▶ _DOCUMENT_
09-05-2018 08:53 PM
It grates because I was hustled. There was no 'missing' anything in their bundle, I don't make that kind of mistake because I follow a time-tested process, and everything the buyer said and did screamed, 'Gimme something, I still want what you sold and I bought from you but I don't want to pay what I did so just gimme something extra to make me go away happy.' This, on top of a free gift with purchase which I place in each order that leaves my store.
The scam lost/cost me another $20 on an order with free postage. Obviously, my inventory did not hatch on my desk for free, I paid good, honest money for it. I still profited somewhat on the transaction but the feedback irritates me.
Yes, it's positive.
I'm concerned it makes me look: (a) sloppy and (b) like an easy mark.
Should I reply?
I'd like to say:
Correction: Buyer received 23 items including one extra character at his request.
I don't, however, want to draw additional attention to this remark.
My seller hat tells me to ignore it.
My temper wants to start a bonfire.
09-05-2018 09:00 PM
I'm going to start selling voodoo dolls and have special discounts for eBay sellers.
09-05-2018 09:25 PM
If i was reading it without having any context i would think that the overall transaction was positive and you corrected a small error. I know thats not the case but from a neutral perspective i don't think the feedback hurts you or makes you look sloppy.

▶ _DATASET EXTRACT_
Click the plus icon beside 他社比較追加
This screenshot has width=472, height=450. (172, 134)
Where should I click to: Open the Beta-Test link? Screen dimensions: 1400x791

▶ _PROBLEM TO WORK ON_
Answer these from the eBay feedback thread:
1. How much did the seller say the scam lost or cost on the order?
2. What does the seller place in each order that leaves the store?
3. How many items does the seller's proposed correction say the buyer received?
The lines were taken from a separate source and are unrelated to the thread.

▶ _REPLY_
1. $20
2. A free gift with purchase
3. 23 items, including one extra character at the buyer's request